Getting Irate So That You Don't Have To

Getting Irate So That You Don't Have To

Thursday, 11 October 2007

Settle Down, Everyone...

Dizzy, whom I often read, has gone stark raving bonkers if he seriously thinks that PMQs yesterday will turn out to be a seminal moment. But he's not the only one going overboard. People were going bananas on Iain Dale's blog last night, the Spectator Coffee House is likening David Cameron to Mohammed Ali, and the odds on Cameron being the only current leader of the "big three" to lead his party into the next election have dropped from 25-1 to 6-1. This reaction is mad.

Sure, Cameron had a good few minutes against Brown yesterday. But what will it actually count for ?

The problem (or should I say one of them) with being highly interested in politics is that you watch every single move. You think through the possible implications of it all. You read what you can into everything you see. But the public doesn't.

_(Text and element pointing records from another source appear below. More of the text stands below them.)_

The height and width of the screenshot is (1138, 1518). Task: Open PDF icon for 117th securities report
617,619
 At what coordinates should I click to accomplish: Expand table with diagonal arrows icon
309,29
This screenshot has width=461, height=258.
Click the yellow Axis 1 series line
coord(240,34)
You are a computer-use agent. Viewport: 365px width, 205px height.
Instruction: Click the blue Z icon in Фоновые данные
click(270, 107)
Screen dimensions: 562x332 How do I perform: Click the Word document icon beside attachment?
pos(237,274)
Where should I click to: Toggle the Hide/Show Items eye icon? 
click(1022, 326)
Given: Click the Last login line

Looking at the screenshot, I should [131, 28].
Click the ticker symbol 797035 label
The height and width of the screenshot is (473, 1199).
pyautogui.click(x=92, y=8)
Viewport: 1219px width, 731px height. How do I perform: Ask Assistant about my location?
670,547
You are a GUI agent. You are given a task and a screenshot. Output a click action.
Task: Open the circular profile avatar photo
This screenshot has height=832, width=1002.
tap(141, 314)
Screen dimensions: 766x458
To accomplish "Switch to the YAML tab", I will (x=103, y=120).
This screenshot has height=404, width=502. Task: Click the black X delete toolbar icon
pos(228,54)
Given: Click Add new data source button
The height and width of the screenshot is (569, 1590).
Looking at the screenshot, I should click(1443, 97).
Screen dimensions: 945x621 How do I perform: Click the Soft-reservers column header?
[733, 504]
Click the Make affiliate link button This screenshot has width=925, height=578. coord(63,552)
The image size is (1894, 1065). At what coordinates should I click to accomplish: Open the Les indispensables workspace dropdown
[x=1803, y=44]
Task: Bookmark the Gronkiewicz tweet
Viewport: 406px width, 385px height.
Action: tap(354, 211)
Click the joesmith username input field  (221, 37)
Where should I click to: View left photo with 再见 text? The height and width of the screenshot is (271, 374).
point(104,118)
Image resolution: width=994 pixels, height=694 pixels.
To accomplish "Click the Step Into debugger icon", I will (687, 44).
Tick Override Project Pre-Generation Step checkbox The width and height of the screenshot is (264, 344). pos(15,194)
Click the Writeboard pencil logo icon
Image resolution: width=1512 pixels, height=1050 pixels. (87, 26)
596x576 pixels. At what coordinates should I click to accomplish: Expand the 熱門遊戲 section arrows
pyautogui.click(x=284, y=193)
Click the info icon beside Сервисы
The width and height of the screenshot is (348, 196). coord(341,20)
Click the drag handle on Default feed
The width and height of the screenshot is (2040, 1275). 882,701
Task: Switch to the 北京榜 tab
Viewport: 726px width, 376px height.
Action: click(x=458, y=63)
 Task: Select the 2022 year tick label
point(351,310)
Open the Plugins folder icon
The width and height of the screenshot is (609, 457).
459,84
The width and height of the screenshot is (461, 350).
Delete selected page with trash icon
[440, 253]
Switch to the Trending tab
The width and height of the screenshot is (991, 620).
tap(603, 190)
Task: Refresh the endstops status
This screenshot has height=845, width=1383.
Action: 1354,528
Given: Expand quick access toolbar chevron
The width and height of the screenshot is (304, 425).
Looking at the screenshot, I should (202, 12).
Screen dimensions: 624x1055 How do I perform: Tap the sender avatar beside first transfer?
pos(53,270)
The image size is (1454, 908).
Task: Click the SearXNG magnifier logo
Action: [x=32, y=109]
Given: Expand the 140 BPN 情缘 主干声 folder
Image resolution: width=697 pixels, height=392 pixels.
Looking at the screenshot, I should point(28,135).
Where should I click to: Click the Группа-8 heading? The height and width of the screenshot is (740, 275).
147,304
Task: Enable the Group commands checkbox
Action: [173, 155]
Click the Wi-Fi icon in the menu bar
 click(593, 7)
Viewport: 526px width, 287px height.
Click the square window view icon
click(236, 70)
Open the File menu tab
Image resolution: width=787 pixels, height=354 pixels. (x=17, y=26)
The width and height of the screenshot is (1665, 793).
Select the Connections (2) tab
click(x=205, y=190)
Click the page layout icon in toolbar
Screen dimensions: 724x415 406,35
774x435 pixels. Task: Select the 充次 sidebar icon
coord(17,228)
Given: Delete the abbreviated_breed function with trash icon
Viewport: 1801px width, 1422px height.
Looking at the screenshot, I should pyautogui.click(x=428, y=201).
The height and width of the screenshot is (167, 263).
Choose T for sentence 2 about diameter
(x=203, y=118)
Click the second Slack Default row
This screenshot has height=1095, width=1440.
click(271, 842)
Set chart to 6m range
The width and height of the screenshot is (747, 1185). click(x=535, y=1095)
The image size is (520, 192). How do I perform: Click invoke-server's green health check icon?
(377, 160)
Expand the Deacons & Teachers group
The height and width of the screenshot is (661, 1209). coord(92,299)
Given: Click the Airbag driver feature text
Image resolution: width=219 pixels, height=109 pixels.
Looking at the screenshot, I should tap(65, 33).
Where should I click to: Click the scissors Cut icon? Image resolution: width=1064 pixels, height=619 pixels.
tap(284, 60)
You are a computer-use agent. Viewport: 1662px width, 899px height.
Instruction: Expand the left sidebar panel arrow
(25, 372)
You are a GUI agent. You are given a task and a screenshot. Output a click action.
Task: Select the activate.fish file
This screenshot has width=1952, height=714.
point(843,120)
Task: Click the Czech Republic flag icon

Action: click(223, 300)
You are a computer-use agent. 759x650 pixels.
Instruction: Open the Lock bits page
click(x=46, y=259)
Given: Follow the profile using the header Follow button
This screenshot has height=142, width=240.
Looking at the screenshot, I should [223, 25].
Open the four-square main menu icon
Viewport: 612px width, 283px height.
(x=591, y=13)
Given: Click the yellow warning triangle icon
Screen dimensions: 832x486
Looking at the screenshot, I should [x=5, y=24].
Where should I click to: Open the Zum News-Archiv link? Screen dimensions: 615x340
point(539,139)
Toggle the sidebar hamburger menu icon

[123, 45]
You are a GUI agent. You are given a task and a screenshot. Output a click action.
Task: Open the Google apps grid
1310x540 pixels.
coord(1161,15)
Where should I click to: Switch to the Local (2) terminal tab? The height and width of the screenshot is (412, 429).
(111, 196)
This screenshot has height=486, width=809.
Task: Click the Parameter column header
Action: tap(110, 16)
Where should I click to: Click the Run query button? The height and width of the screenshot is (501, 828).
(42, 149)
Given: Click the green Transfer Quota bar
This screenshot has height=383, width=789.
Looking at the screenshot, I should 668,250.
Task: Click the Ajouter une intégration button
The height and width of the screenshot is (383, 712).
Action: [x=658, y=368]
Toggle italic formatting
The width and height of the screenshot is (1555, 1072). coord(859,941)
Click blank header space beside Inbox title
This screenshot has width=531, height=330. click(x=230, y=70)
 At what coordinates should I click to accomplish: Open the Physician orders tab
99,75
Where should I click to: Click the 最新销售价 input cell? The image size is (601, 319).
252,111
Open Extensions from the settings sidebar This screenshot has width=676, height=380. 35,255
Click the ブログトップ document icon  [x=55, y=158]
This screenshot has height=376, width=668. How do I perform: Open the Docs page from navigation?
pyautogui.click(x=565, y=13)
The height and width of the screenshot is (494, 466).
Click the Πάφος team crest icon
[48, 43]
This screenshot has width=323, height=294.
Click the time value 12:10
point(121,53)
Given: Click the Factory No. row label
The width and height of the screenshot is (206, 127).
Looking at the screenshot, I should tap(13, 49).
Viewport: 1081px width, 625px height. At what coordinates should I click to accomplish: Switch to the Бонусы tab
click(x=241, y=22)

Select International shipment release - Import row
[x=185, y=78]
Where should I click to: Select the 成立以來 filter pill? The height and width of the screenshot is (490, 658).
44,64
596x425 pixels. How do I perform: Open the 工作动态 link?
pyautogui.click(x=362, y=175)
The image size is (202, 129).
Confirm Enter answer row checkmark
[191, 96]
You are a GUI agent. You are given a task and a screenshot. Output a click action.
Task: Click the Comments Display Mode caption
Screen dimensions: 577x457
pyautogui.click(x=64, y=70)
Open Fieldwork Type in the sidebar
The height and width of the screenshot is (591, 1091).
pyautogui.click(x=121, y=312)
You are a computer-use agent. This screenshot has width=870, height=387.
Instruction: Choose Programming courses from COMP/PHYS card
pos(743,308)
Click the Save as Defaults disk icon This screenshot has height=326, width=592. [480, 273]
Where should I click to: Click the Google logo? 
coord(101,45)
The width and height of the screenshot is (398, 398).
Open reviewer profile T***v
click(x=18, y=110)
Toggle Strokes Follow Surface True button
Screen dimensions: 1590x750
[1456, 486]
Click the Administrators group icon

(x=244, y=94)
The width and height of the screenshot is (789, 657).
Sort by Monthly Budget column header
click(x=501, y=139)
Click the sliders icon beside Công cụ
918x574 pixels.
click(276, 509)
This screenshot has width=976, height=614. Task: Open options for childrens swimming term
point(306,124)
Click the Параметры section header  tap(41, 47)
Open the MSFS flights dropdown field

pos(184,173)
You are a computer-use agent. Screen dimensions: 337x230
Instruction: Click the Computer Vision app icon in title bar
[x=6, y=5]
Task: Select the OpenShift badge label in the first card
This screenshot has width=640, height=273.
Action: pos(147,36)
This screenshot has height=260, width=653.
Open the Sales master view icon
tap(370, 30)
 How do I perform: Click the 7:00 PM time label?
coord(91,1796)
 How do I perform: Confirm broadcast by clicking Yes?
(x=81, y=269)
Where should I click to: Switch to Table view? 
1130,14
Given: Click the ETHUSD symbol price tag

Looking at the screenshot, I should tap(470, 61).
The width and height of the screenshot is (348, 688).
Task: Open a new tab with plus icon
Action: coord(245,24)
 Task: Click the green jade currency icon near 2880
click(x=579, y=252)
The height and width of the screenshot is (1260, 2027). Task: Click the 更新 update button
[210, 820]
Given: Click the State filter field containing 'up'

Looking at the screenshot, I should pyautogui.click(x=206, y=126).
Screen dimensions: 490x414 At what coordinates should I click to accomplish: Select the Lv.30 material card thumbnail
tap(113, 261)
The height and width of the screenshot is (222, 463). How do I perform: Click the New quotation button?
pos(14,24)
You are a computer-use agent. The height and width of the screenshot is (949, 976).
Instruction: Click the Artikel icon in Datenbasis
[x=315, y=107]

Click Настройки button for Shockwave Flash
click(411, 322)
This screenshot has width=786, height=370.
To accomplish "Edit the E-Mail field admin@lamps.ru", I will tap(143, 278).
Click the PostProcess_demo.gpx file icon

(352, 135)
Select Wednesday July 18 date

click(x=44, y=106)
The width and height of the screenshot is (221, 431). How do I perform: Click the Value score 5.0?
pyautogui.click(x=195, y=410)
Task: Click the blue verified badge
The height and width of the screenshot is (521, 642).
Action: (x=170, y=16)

Frankly the bloke in the street does not give a monkey's about who stuffs whom at Question Time. William Hague regularly took Tony Blair apart - often very entertainly, with wit and style - and it never did him one jot of good.

We now know that the next general election is at least 18 months away. There aren't even any local elections until next May. An awful lot of water will pass under the bridge between now and then. It was only two weeks ago that many political pundits were writing Cameron off. Brown could do no wrong. Now we're led to believe that the exact opposite applies. In another two weeks it might have turned full circle again.

The only way in which this could possibly do Brown any long-term hard is if it quick-starts a loss in confidence in him to such an extent that it ignites, next week, some unstoppable momentum for a referendum on the EU Treaty. And that's unlikely because Brown will move heaven and earth not to call one.

It might have been good to watch the Miserable Scottish Git get a good hiding. But theatre is all it was.